Work to be completed
The expected output is the line with "Given: Expand the PE.CPE.CATALOG15 group" followed by every remaining line of the entries, all repeated exactly.
##########
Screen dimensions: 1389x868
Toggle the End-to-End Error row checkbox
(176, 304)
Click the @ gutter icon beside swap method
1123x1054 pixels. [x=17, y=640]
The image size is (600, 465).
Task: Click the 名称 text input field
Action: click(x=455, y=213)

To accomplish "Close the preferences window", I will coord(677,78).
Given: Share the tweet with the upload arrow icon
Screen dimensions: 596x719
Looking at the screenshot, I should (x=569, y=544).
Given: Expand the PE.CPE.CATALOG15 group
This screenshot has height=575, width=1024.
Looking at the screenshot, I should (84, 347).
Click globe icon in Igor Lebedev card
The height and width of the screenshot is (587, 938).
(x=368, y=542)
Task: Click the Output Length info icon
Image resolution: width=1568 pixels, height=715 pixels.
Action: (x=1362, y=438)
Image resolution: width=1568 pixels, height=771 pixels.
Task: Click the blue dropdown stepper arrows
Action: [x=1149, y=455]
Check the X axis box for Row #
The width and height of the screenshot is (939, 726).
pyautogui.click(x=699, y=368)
##########
Problem solution
Given: Expand the PE.CPE.CATALOG15 group
This screenshot has height=575, width=1024.
Looking at the screenshot, I should (84, 347).
Click globe icon in Igor Lebedev card
The height and width of the screenshot is (587, 938).
(x=368, y=542)
Task: Click the Output Length info icon
Image resolution: width=1568 pixels, height=715 pixels.
Action: (x=1362, y=438)
Image resolution: width=1568 pixels, height=771 pixels.
Task: Click the blue dropdown stepper arrows
Action: [x=1149, y=455]
Check the X axis box for Row #
The width and height of the screenshot is (939, 726).
pyautogui.click(x=699, y=368)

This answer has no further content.